This is a Korean primer originally developed by Big John. So, if you haven't picked up these handy and useful phrases by now, here's your chance.
If you wish to be really formal you can say, "Annyonghasimnikka". Either one should be accompanied by either a slight nod or a bow according to your respect for the person. Nowadays no bows should be below forty-five degrees
Goodbye. (to someone leaving)
Goodbye. (to someone staying)
Meaning more or less "Are you at peace?" but used as if it were "How are you?" The answer, "Neh" (yes, fine), is equivalent to when we say "How are you?" and "Fine." Of course we don't usually mean it, especially with acquaintances.
Goodbye. (may you have fruitful labor)
Said when leaving a business or your place of work.
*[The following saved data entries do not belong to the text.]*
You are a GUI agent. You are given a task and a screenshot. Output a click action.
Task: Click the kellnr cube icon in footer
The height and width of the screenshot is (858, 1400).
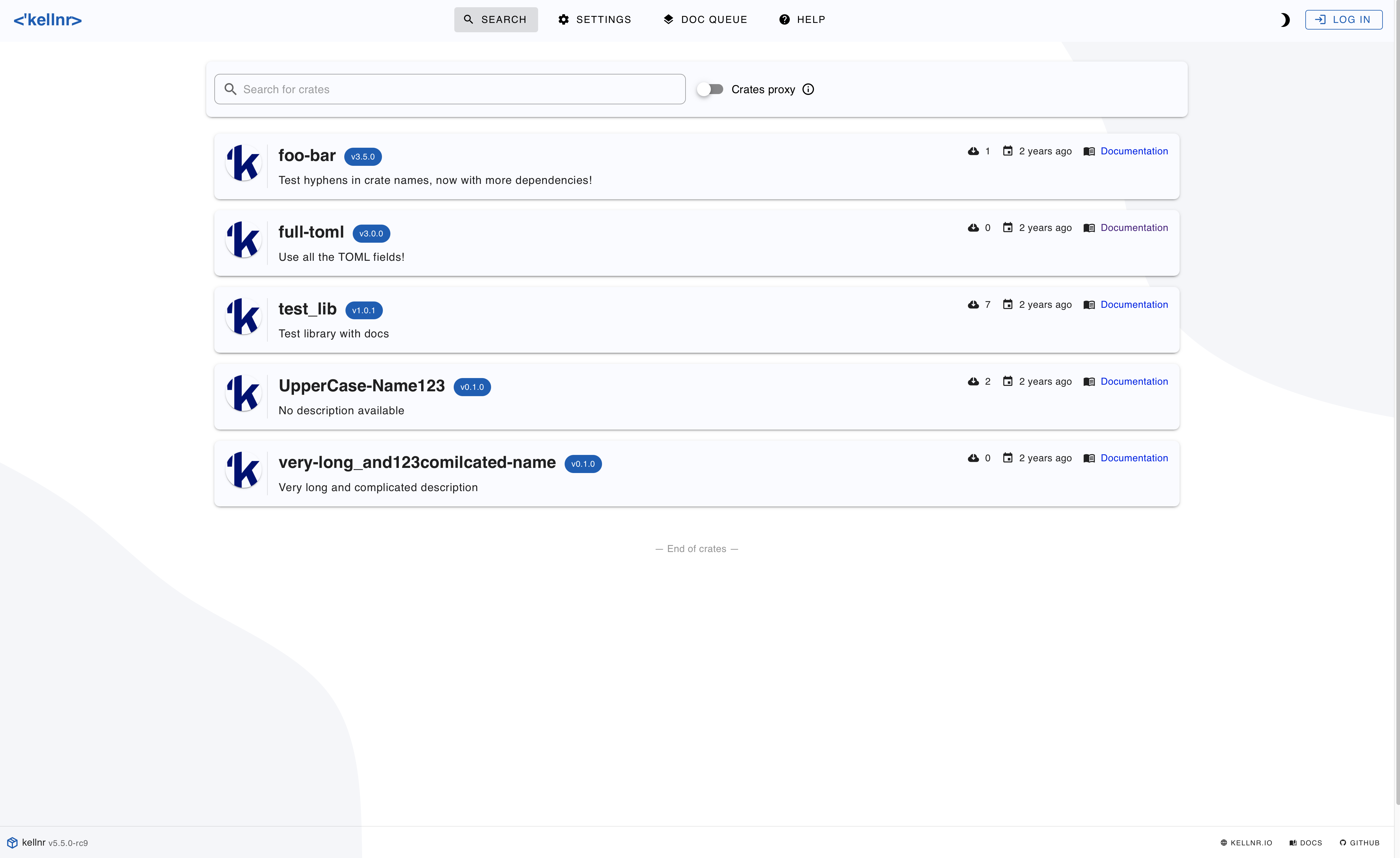tap(12, 843)
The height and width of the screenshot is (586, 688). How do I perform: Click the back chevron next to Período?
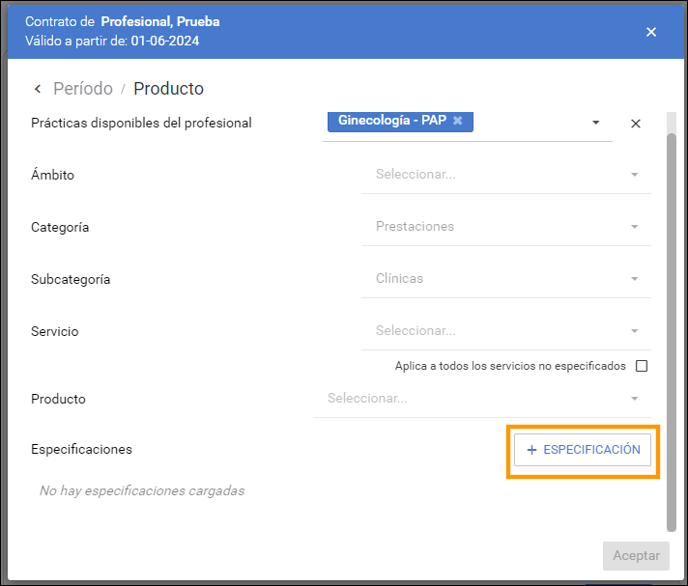[38, 89]
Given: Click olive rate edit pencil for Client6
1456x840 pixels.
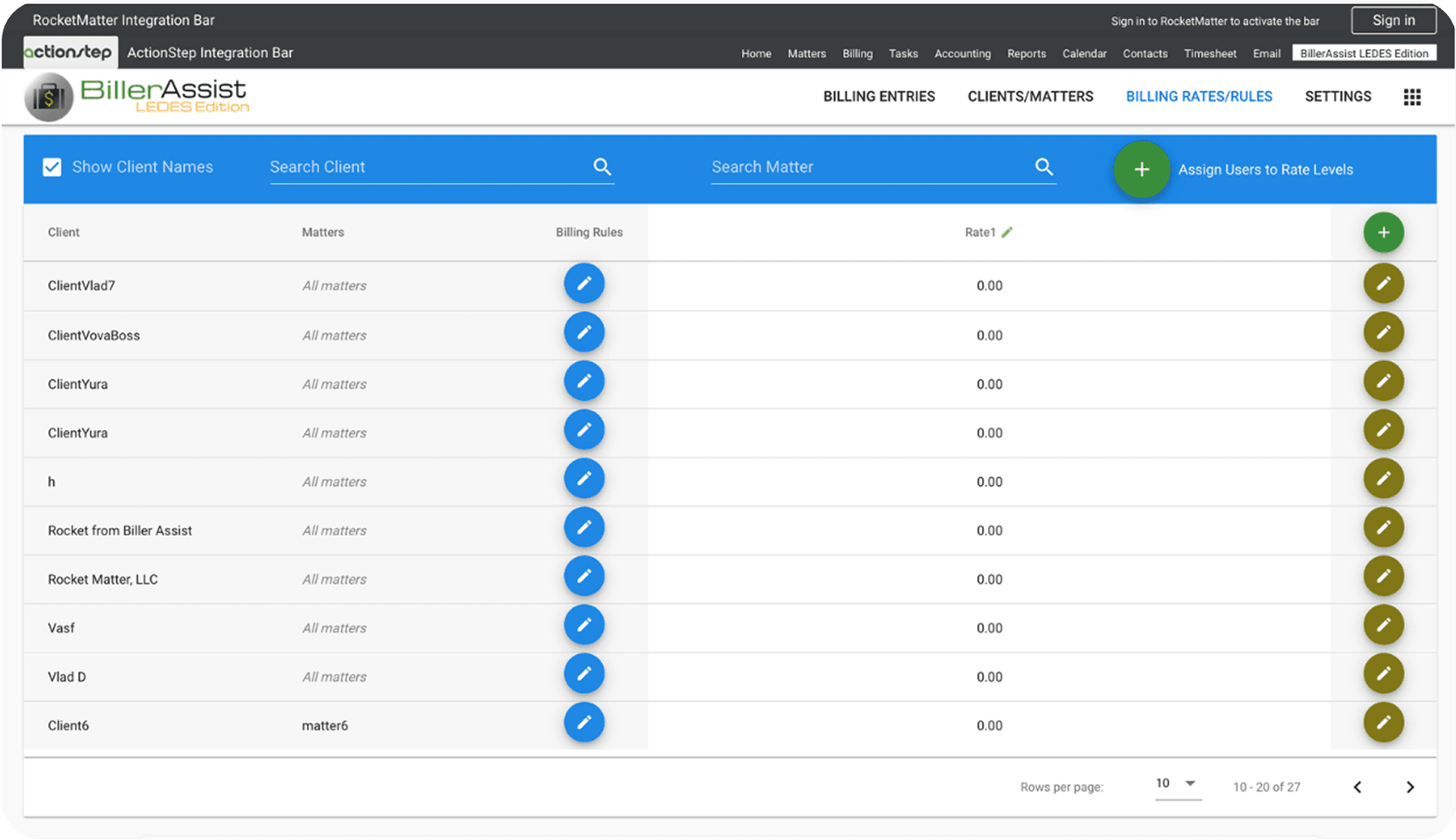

It is meant to wish a business to have a lot of customers and make money, or to wish your colleagues to have a good day at work (or stay and work happily).
See you later.
Nice to meet you.
Can be used for "Excuse me."
Also can mean: You're welcome. Don't mention it. Are you Okay? No problem, really!
Please give me
How much is it?
Where is the bathroom?
화장실 어디입니까 ?
(Hwajangshil odii imnikka?)
I didn't understand (you).
A real necessity for dealing with people who want to believe you are proficient in Korean. Also an excellent way to avoid answering a question.
Did you understand?
이해 했습니다 ?
Make sure you are understood(in English or Korean). I am afraid it is a common mistake that Koreans think they understand what you are saying, but they don't. They may simply give up, and or smile and nod. Unfortunately that is sometimes the only way we can respond to Korean or poor English that is spoken to us.
I don't know.
Variations of this appear to be favorite Korean expressions. The tendency to say, "I don't know" rather than make an educated guess is rampant behaviour in Korean society. This has to do with the hesitation to take a risk, appear as a know-it-all, or to avoid answering a question. I must admit that I use it all the time in Korean. It also functions as, "I don't understand" in many situations. Do expats say "I don't know" often in our home countries? Also if you receive a phone call by accident the best thing to say is, "Hangukmal(spoken Korean) morukessoy-yo." If you don't say this the person may continue talking, or even worse call back repeatedly
There is a problem.
Please let me talk to --(name).
This literally means "change the speakers" and is used when asking for someone on the phone. If the person is not there the response might be, "obsumnida" or "ankyeshimnida." If present you might hear, chamshimanyo" meaning "wait a moment." If the person is not there have patience, and rather than having to leave a message you can be confident that your friend will know you called, unless he or she gets many calls fom foreigners.
Happy New Year!
새해복 많이 받으세요
(Sehebok mani paduseyo)
Study up y'all, and don't be afraid to make mistakes. Using the language will make your stay here much nicer and easier.